King João VI had a monument to the Constitution built in 1821 on the spot the column stands today, which was raised two years later by the same king, after Infante Miguel of Portugal (supported by Queen Carlota Joaquina) successfully led a counter-revolution to reinstate the absolute monarchy.

A first monument to King Pedro IV was erected in 1852, with Queen Maria II (King Pedro's daughter) laying the cornerstone. The monument consisted simply of a pedestal, which the Lisboners referred to as "o galheteiro" ("the cruet-stand") due to its ungraceful form. This primitive monument was demolished in 1864, after serving as the base for a temporary statue of Hymenaeus during the wedding ceremonies of King Pedro V in 1858 and King Luís I in 1862.

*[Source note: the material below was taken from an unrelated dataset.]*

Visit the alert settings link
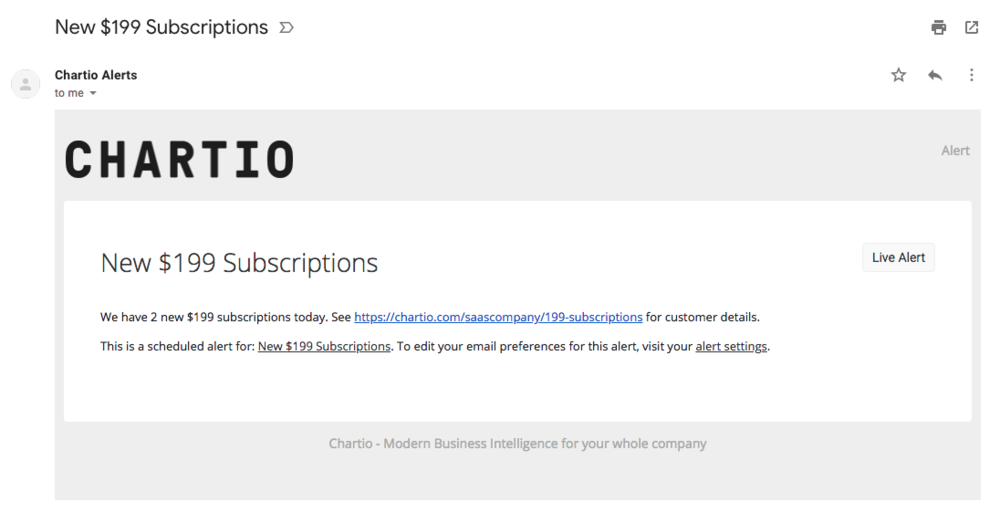1000x523 pixels. point(731,346)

The current marble statue was erected on top of a 75-foot (~ 23 metres) column in 1870. The statue is of Pedro IV, King of Portugal, who was also the first Emperor of Brazil, as Pedro I. His bronze statue stands atop of a tall Corinthian order column, depicting him in a general's uniform and royal cloak, his head crowned in laurels, and holding the Constitutional Charter of 1826 in his right hand. At the base of the column, there are the four female allegorical figures of Prudence, Justice, Fortitude, and Temperance, qualities attributed to the King.

There is an urban legend that the statue atop the Column of King Pedro IV had actually been originally designed for the Emperor Maximilian I of Mexico. As the Mexican emperor was shot in 1867, shortly before the completion of the statue, it is said that the statue was then bought for the beautification of Rossio Square. Several historians, such as José Augusto, have proved this urban legend to be incorrect, pointing out the details of the statue that clearly symbolize the Portuguese king, such as the Portuguese coat of arms on the buttons, the collar of the Order of the Tower and Sword, and the Constitutional Charter of 1826, penned by Pedro himself.